The Rhino tank (initially called "Rhinoceros") was the American nickname for Allied tanks fitted with "tusks", or hedgerow cutting devices, during World War II. The British designation for the modifications was Prongs.

In the summer of 1944, during the Battle of Normandy, Allied forces – particularly the Americans – had bogged down fighting the Germans in the Normandy bocage. This landscape of thick banked hedges proved difficult for tanks to breach. In an effort to restore battlefield mobility, various devices were invented to allow tanks to navigate the terrain. Initially the devices were manufactured in Normandy, largely from German steel-beam beach defensive devices on an ad hoc basis.
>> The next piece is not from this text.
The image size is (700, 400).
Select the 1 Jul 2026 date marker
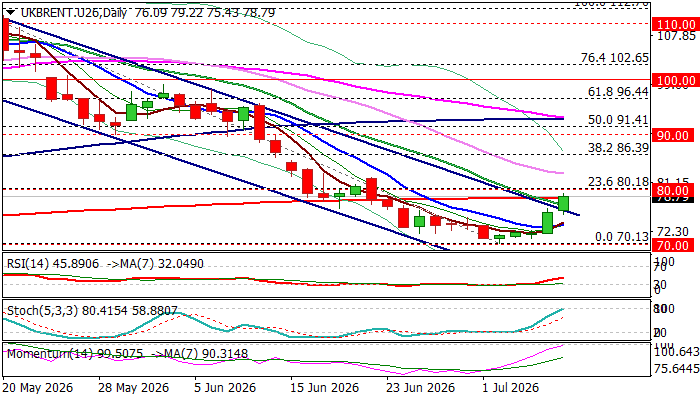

Manufacture was then shifted to the United Kingdom, and vehicles were modified before being shipped to France.

While the devices have been credited with restoring battlefield mobility in the difficult terrain, historians have questioned their overall usefulness and tactical significance.

Following the Normandy landings of June 1944, as Allied forces pushed inland from the French coast, they found themselves operating within an area of Normandy's countryside known as the bocage. The actual bocage landscape extends further than the limited definition of bocage normand, that is to say, from the area directly west of Arromanches-les-Bains, including the entire Cotentin Peninsula, to the south of Brittany, Maine, and Vendée. In some areas, this terrain stretches for 50 miles (80 kilometres). This landscape contained large earth dikes averaging 4 ft (1.2 m) high that were covered with tangled hedges, bushes, and trees that surrounded small raised irregular-sized fields, which were generally no more than 300 ft (91 m) across. The nature of the hedgerows—"sturdy embankments, half earth, half hedge" up to 15 ft (4.6 m) high with interlocking root systems—made excavating them extremely difficult, even with machinery. Narrow sunken tracks were the only pathways between these banks. Tank movement was severely restricted, preventing the Allied forces from bringing their vehicle superiority to bear, and making aerial observation with light aircraft, the Americans using their Piper L-4 Grasshopper and British and Commonwealth forces, likewise using their own Auster AOP aircraft, each type proving important in spotting German tank destroyers and anti-tank cannon emplacements concealed within the enclosed patches of land a distinct priority. The rolling landscape was also dotted with small rivers, woods, and fruit trees, along with scattered stone farmhouses and their outbuildings.